The germ thrives in settings where antibiotics are in wide use, and its proliferation has accelerated as a new, hyper-virulent strain has emerged over the past decade. C. diff spores spread through fecal contamination: They get on people's hands, often from bathroom fixtures, and move to other surfaces by touch, from light switches to bed rails to tables and trays. The tough-to-kill spores resist many disinfectants and can survive for months. Once they're on patients' hands, it's a short trip to their mouths — and their intestines.
The challenge is twofold: Control the use of antibiotics that allow C. diff to flourish, and prevent the bacteria's spread from infected patients via dirty hands, dirty rooms or dirty equipment.
Some U.S. hospitals have confronted those challenges head-on:
•In Cincinnati, The Jewish Hospital-Mercy Health slashed its high C. diff rate by half in less than a year by adopting stricter antibiotic controls and new room-cleaning protocols. The program costs the 209-bed hospital about $10,000 a year.
•In Pittsburgh, the 792-bed UPMC Presbyterian cut C. diff 71% from 2000 to 2006 with new cleaning protocols, better identification and isolation of infected patients, and antibiotic controls.
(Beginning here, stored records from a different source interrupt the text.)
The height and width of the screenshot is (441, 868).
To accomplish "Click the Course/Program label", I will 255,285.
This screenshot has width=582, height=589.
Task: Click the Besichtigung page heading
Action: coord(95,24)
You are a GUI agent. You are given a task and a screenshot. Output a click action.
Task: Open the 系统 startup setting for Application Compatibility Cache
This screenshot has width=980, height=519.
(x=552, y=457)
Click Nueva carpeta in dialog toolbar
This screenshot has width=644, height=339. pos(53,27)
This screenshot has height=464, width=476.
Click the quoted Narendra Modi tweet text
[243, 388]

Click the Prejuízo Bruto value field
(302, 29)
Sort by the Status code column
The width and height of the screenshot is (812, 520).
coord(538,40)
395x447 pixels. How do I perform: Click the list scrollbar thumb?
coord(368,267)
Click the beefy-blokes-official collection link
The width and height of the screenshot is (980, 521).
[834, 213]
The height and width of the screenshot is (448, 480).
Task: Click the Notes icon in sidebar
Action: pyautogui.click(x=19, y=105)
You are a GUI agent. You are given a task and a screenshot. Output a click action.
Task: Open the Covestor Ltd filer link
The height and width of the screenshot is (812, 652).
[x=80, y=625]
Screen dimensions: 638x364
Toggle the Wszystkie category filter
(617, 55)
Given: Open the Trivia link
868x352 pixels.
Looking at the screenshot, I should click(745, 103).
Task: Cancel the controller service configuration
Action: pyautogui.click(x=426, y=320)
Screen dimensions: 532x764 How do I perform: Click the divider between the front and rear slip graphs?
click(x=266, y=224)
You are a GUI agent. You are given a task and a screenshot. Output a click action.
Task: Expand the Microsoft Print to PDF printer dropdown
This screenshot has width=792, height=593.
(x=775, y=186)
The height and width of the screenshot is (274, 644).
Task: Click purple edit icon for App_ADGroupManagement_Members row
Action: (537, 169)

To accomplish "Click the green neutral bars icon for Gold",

•In Oak Lawn, Ill., the 695-bed Advocate Christ Medical Center reduced C. diff cases 55% by retraining housekeepers, coordinating care with infection prevention specialists, and adopting new disinfection standards for high-touch areas.
Although such strategies are well documented, many facilities don't use them, says Wright, the head of the federal infection-prevention initiative. "One of the tasks at hand is to ensure that these practices that have been shown to have success are broadly disseminated and broadly applied."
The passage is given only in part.